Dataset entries
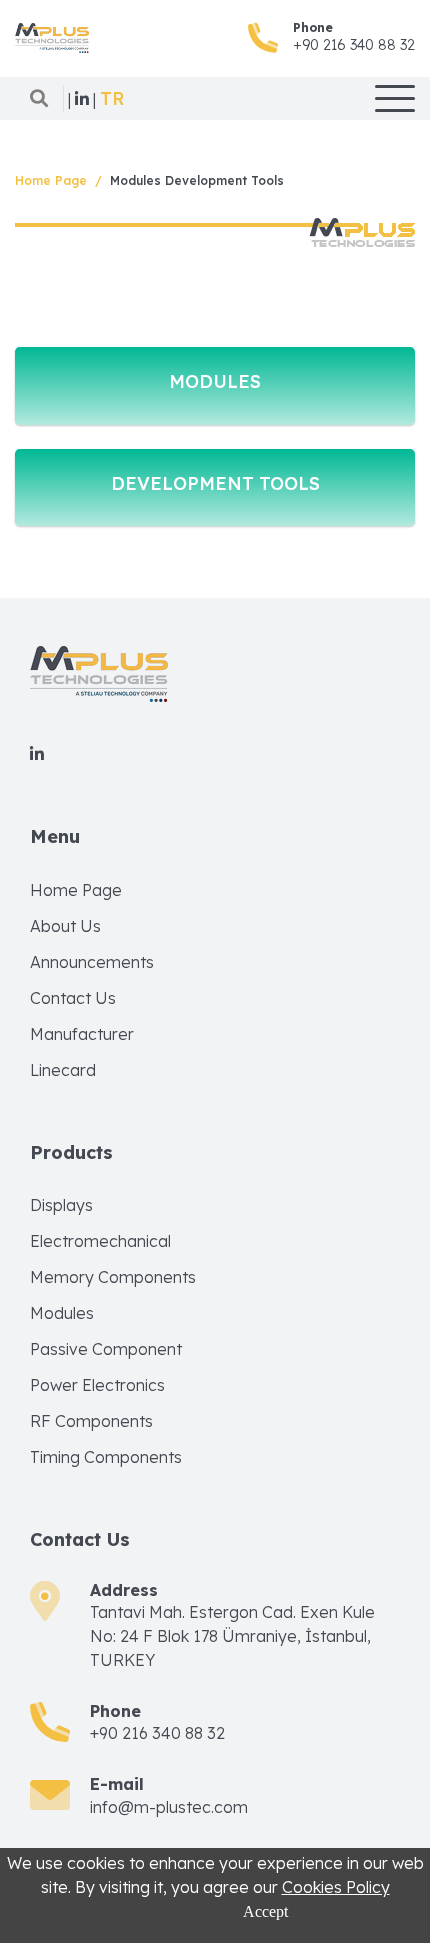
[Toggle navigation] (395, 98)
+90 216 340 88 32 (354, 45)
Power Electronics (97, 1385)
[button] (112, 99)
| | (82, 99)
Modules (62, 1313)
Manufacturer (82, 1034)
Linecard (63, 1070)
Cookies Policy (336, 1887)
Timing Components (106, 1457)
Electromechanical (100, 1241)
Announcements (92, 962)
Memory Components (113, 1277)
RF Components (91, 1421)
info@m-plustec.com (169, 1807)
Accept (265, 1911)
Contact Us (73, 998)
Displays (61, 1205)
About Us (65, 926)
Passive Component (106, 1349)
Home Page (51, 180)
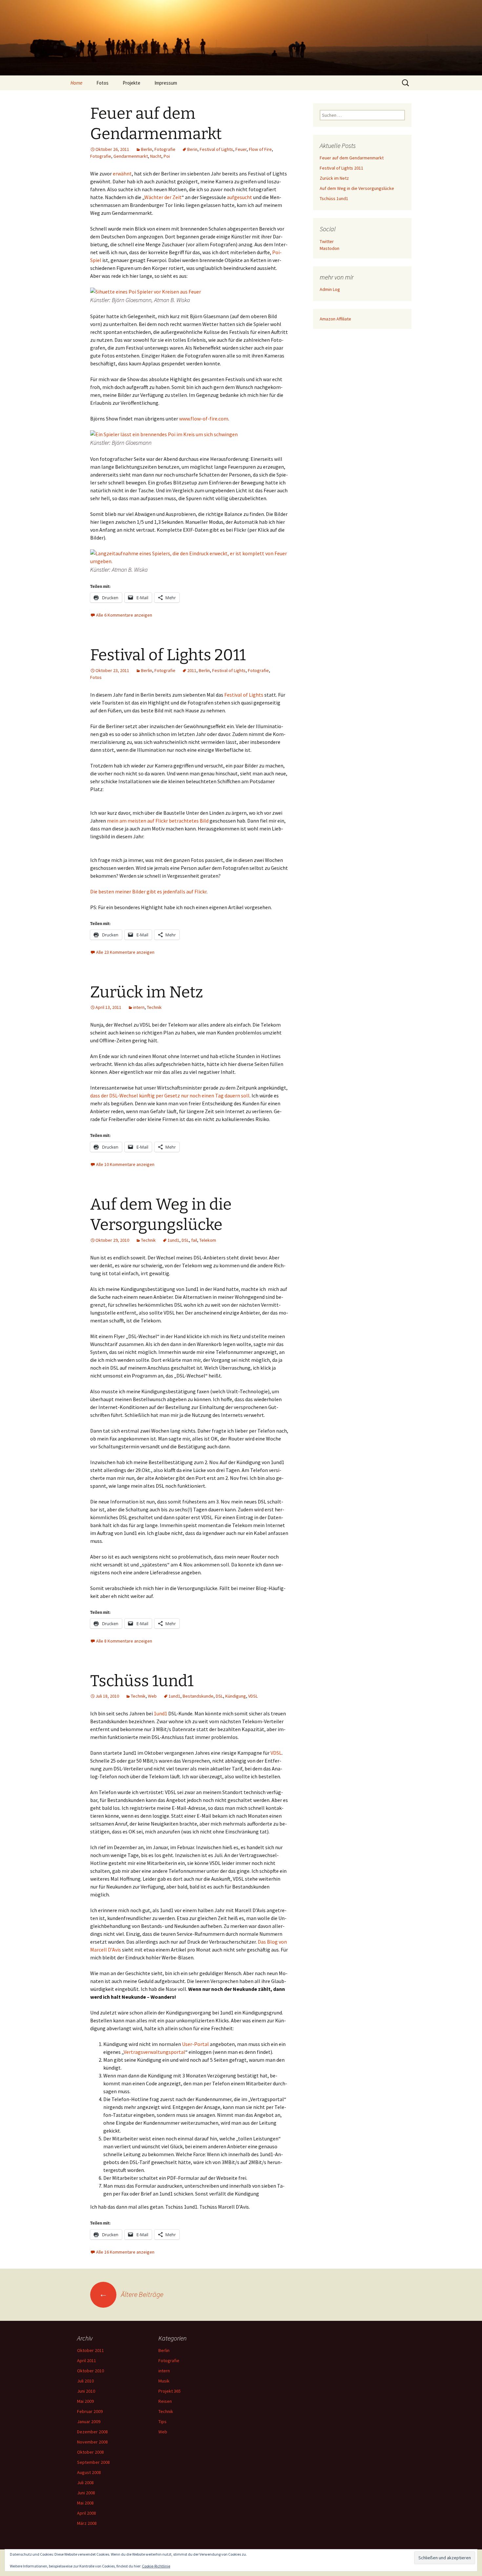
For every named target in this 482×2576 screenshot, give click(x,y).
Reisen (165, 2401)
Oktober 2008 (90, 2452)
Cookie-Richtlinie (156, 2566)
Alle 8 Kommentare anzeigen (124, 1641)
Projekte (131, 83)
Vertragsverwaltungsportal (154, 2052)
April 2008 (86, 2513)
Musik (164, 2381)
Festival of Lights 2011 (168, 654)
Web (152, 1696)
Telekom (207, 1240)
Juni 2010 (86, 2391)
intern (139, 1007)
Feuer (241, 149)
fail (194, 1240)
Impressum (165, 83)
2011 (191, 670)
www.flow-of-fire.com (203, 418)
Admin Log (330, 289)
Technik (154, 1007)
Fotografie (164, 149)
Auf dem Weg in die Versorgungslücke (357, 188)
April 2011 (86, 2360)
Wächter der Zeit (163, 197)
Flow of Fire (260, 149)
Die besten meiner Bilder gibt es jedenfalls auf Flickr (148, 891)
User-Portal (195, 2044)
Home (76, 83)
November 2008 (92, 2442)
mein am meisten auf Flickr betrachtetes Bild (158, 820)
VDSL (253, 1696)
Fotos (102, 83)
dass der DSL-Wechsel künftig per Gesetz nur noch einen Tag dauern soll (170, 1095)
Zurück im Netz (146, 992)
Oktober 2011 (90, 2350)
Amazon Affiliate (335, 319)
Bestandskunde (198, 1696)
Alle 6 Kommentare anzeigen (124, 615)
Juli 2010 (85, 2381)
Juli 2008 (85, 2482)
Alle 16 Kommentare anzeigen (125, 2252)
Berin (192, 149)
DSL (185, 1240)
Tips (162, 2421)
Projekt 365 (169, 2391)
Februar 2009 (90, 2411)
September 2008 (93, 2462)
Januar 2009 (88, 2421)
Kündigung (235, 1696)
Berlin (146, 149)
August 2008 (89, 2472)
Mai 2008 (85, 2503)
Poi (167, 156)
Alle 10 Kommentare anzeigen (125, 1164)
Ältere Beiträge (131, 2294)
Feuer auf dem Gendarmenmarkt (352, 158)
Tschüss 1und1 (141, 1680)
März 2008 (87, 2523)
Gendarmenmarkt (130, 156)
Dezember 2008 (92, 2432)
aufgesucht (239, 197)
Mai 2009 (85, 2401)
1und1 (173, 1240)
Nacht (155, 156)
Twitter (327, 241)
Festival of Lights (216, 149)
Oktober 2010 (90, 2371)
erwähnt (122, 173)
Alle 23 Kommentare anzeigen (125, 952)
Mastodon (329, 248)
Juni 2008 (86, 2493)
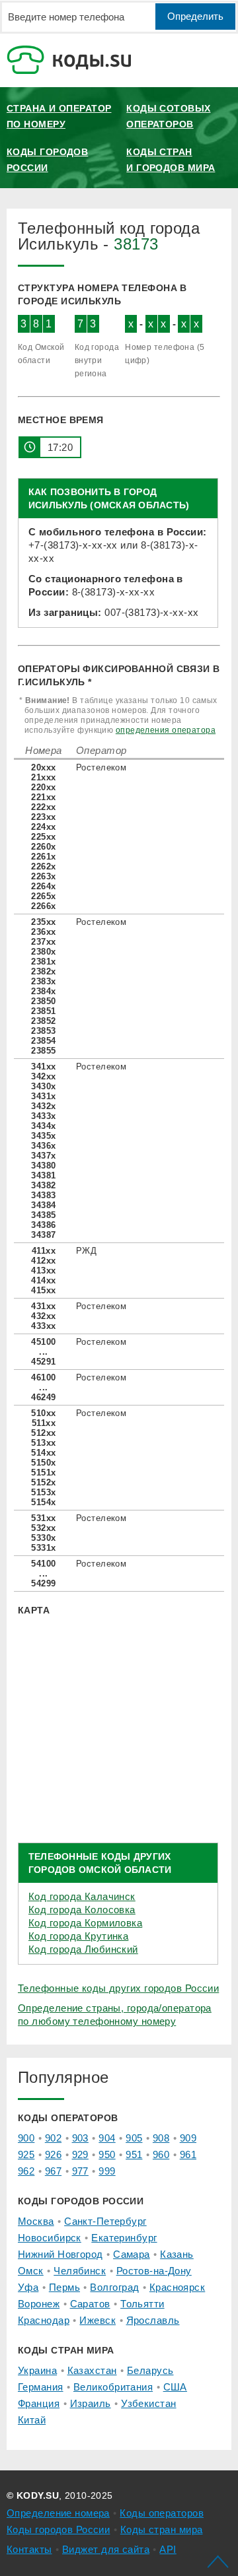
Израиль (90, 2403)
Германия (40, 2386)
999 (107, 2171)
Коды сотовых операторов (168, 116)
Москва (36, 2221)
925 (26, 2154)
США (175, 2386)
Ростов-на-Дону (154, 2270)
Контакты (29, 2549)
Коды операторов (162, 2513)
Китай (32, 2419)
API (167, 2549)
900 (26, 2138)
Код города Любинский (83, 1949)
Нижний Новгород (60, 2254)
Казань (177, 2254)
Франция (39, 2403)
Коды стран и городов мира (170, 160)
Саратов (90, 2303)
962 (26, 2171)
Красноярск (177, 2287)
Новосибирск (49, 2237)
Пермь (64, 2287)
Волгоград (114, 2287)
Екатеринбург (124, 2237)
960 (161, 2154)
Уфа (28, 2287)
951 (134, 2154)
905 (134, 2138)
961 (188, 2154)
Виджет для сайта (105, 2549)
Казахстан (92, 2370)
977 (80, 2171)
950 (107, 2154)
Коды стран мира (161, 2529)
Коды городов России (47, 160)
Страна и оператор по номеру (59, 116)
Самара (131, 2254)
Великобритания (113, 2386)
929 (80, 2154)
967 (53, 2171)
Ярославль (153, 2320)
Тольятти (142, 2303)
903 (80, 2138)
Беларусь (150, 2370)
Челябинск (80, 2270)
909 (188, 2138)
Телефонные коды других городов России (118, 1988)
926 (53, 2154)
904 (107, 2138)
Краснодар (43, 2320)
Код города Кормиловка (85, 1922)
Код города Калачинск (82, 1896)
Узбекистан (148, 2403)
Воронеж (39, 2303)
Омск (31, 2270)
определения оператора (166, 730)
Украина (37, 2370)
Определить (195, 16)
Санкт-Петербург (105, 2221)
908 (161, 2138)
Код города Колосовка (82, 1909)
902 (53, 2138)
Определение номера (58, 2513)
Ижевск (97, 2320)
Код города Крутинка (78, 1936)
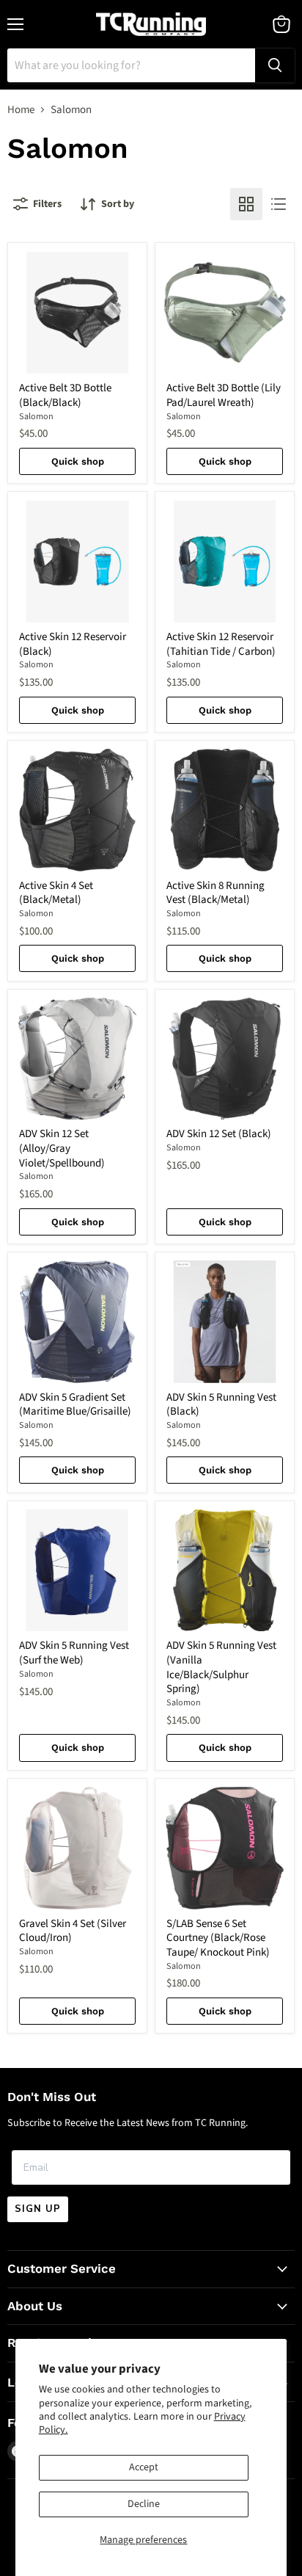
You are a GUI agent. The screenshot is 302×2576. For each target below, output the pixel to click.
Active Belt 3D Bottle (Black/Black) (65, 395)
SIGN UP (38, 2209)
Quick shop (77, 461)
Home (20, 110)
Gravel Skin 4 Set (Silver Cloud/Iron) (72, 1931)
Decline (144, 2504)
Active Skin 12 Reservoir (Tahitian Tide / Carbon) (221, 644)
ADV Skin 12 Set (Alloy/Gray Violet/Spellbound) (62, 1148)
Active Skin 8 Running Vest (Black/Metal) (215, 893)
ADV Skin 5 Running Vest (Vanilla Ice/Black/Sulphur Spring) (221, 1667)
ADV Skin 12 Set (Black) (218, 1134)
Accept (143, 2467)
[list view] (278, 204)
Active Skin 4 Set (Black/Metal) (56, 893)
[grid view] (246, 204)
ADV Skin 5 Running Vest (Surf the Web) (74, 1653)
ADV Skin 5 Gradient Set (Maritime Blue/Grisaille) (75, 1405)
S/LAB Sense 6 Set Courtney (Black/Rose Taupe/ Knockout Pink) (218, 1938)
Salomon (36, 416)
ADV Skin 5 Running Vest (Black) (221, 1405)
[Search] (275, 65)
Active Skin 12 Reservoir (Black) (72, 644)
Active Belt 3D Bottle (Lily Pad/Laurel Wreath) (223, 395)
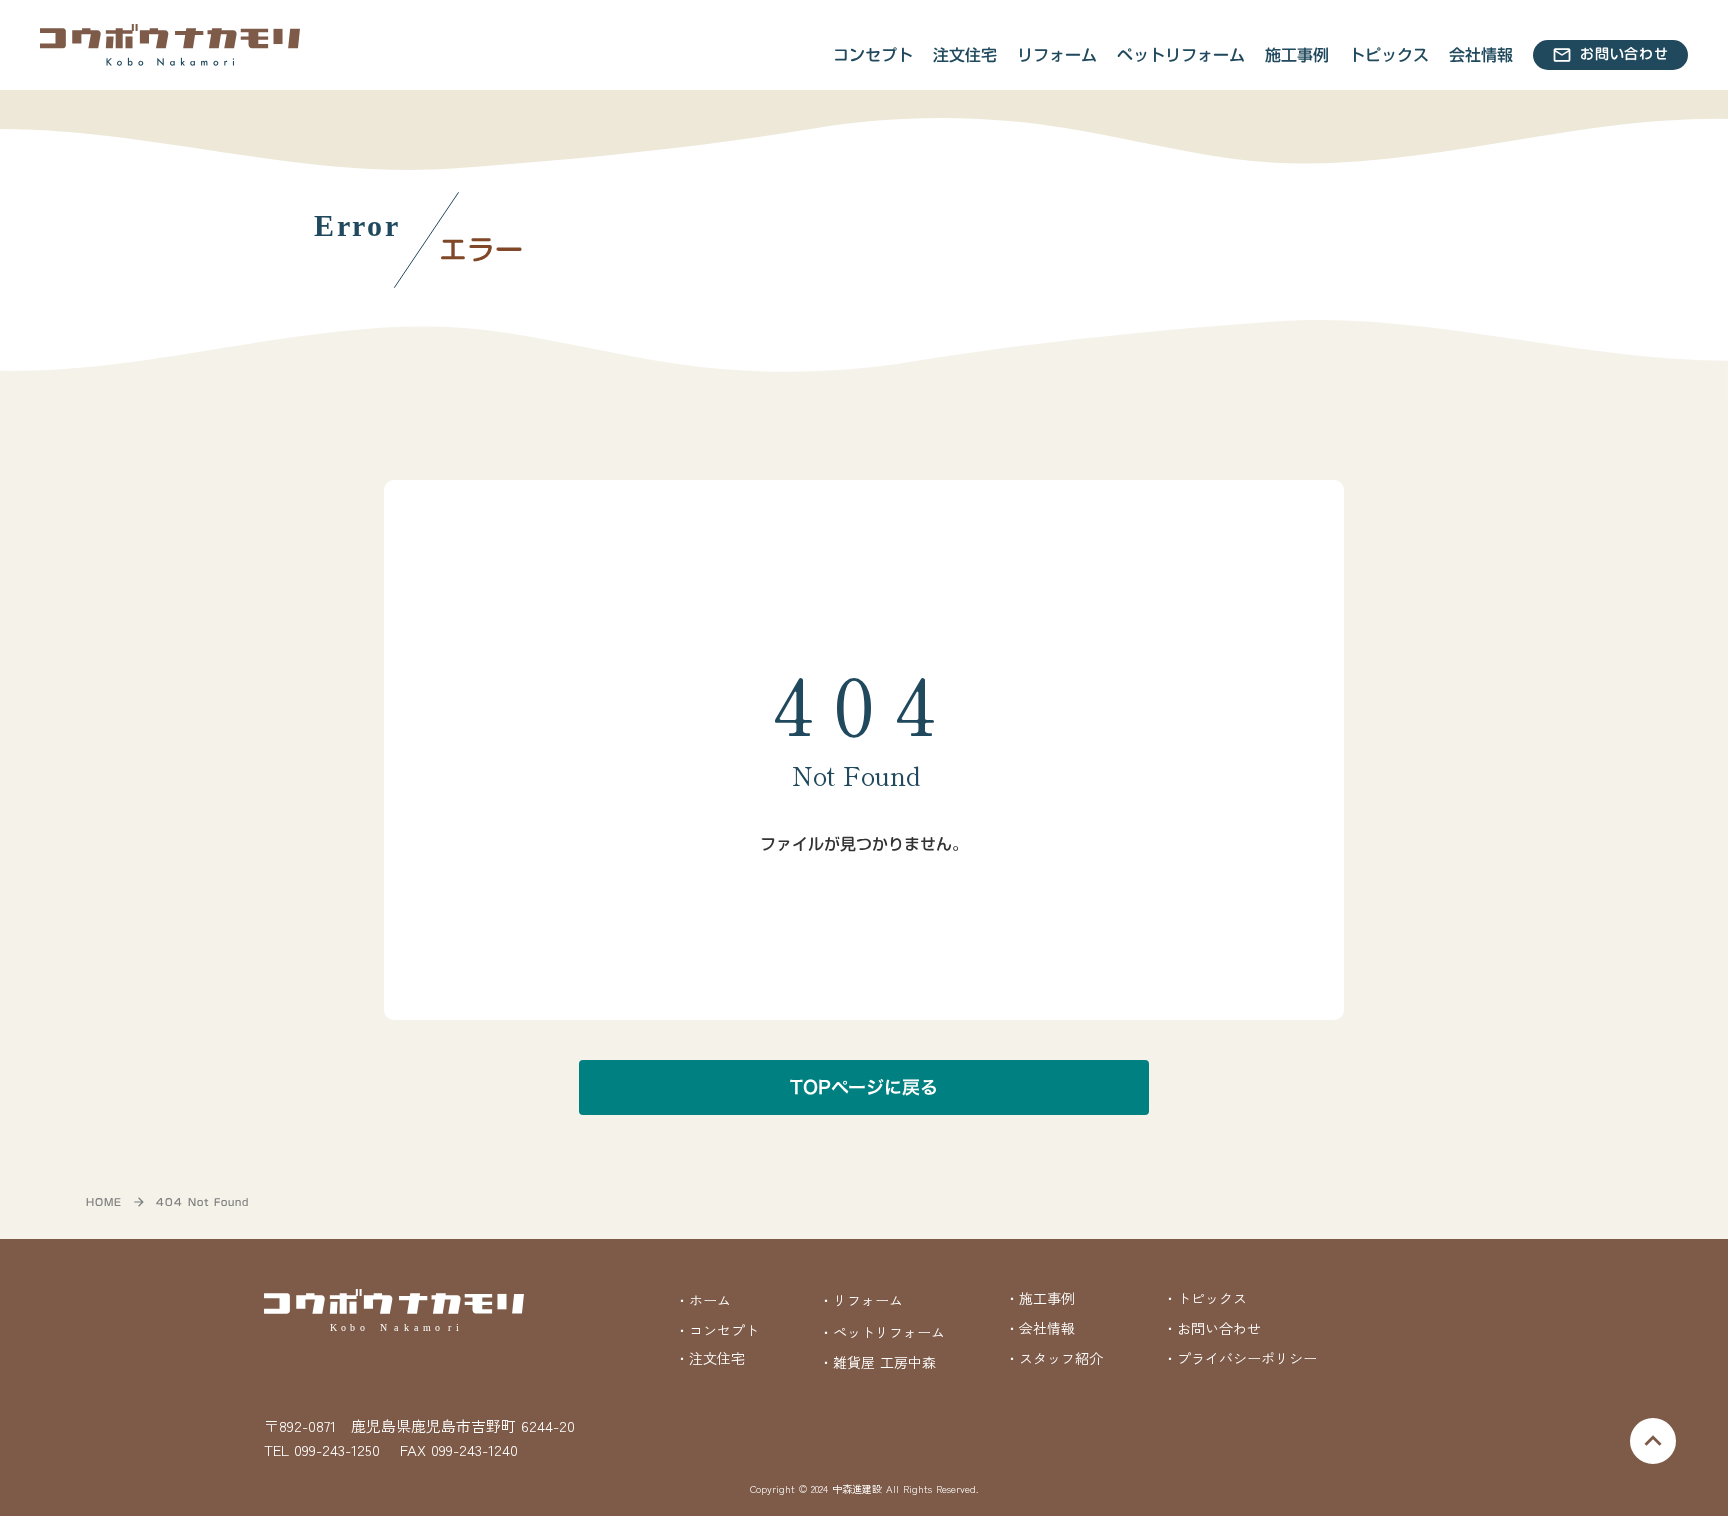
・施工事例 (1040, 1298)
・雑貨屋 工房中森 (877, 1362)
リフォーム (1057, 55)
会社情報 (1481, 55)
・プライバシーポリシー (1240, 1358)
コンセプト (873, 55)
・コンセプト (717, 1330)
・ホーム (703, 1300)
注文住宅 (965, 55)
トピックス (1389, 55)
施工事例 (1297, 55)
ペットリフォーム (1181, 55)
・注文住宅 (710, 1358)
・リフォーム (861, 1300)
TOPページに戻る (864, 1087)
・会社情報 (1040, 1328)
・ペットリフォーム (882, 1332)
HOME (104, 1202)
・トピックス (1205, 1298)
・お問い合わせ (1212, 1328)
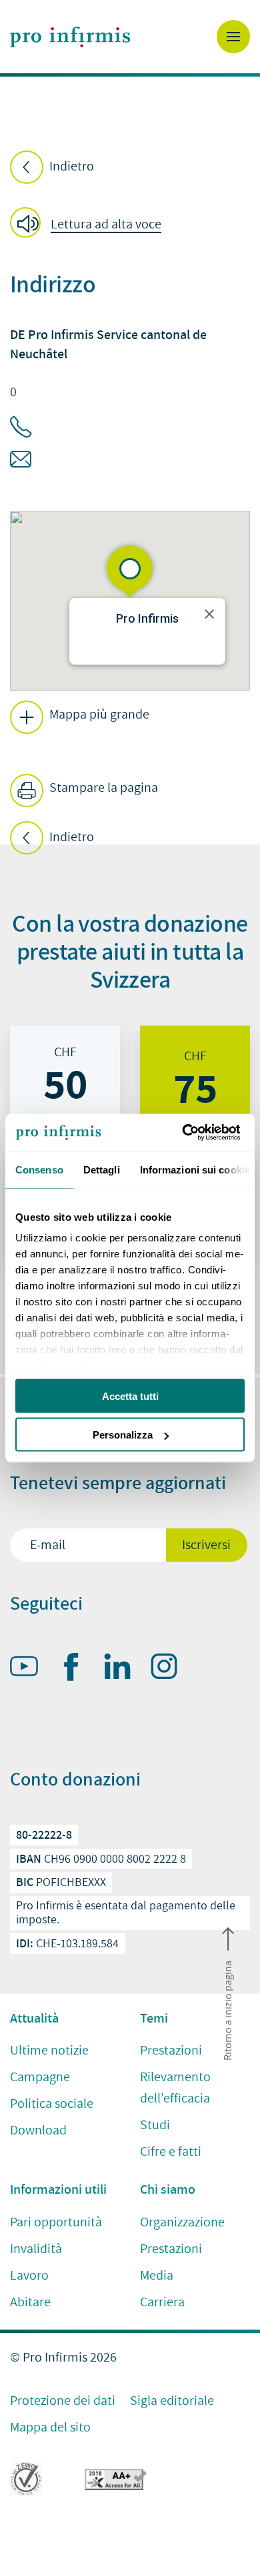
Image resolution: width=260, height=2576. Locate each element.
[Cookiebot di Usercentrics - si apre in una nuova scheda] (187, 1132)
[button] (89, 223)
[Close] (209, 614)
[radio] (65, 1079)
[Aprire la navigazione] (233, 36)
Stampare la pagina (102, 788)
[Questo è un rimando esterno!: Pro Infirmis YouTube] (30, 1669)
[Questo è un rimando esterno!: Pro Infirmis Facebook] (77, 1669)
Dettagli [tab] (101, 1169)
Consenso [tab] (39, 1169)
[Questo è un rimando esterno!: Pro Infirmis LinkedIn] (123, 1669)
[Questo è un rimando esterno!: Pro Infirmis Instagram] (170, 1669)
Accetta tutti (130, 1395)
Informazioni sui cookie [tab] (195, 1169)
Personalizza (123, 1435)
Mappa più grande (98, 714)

## EXERCISE DIRECTIONS
Begin with the line containing "会社情報 (1481, 55)", stop at the last line of the records above, and copy every line in between exactly, both ends included, with no pictures.

## TASK RESPONSE
会社情報 (1481, 55)
・プライバシーポリシー (1240, 1358)
コンセプト (873, 55)
・コンセプト (717, 1330)
・ホーム (703, 1300)
注文住宅 (965, 55)
トピックス (1389, 55)
施工事例 (1297, 55)
ペットリフォーム (1181, 55)
・注文住宅 (710, 1358)
・リフォーム (861, 1300)
TOPページに戻る (864, 1087)
・会社情報 (1040, 1328)
・ペットリフォーム (882, 1332)
HOME (104, 1202)
・トピックス (1205, 1298)
・お問い合わせ (1212, 1328)
Image resolution: width=260, height=2576. Locate each element.
[Cookiebot di Usercentrics - si apre in una nuova scheda] (187, 1132)
[button] (89, 223)
[Close] (209, 614)
[radio] (65, 1079)
[Aprire la navigazione] (233, 36)
Stampare la pagina (102, 788)
[Questo è un rimando esterno!: Pro Infirmis YouTube] (30, 1669)
[Questo è un rimando esterno!: Pro Infirmis Facebook] (77, 1669)
Dettagli [tab] (101, 1169)
Consenso [tab] (39, 1169)
[Questo è un rimando esterno!: Pro Infirmis LinkedIn] (123, 1669)
[Questo è un rimando esterno!: Pro Infirmis Instagram] (170, 1669)
Accetta tutti (130, 1395)
Informazioni sui cookie [tab] (195, 1169)
Personalizza (123, 1435)
Mappa più grande (98, 714)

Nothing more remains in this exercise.